In the process of switching from Mac OS to Pop!_OS, I liberated my music from iTunes, and then sought a music organizer for Linux. I am in the process of trying Clementine. I found it easy to import my music, but Clementine has listed some albums under “Various Artists” that I didn’t expect to see there. I know that a single artist recorded these albums, so I want them to show up where I expect to see them.

Moving the albums into different directories didn’t change how Clementine organizes the music; Clementine uses metadata in the music files themselves to organize them by album and artist. I used Kid3 Audio Tagger to change the metadata of the affected music files. Specifically, I used the command-line interface so that I could fix all my music with a single command.

Visit https://kid3.sourceforge.io/#download for installation instructions. I installed the package named kid3-cli.

I did this:

  1. Move the real compilations to another directory somewhere out of the way, leaving a directory tree with only music that I want to mark as “not a compilation”.
  2. Go to the root of this directory tree with cd.
  3. Run this command.
$ find . -type f  -exec kid3-cli -c "set Compilation 0" {} \;

This sets the “Compilation” tag in each file to false.

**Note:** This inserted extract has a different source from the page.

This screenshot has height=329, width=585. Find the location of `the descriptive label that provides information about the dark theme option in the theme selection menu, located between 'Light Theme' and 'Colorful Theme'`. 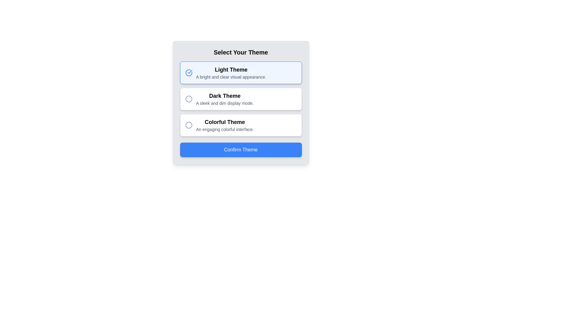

Next, I rescanned the music library within Clementine and the albums appeared where I expected them to appear. This made me happy.

I then moved the compilations music directory back to where I store the rest of the music, and then rescanned the music library within Clementine once more. Of course, I could have figured out the find magic to exclude that one directory, but I didn’t feel like it. If I have to do this more than once again, then I’ll figure out then how to do that.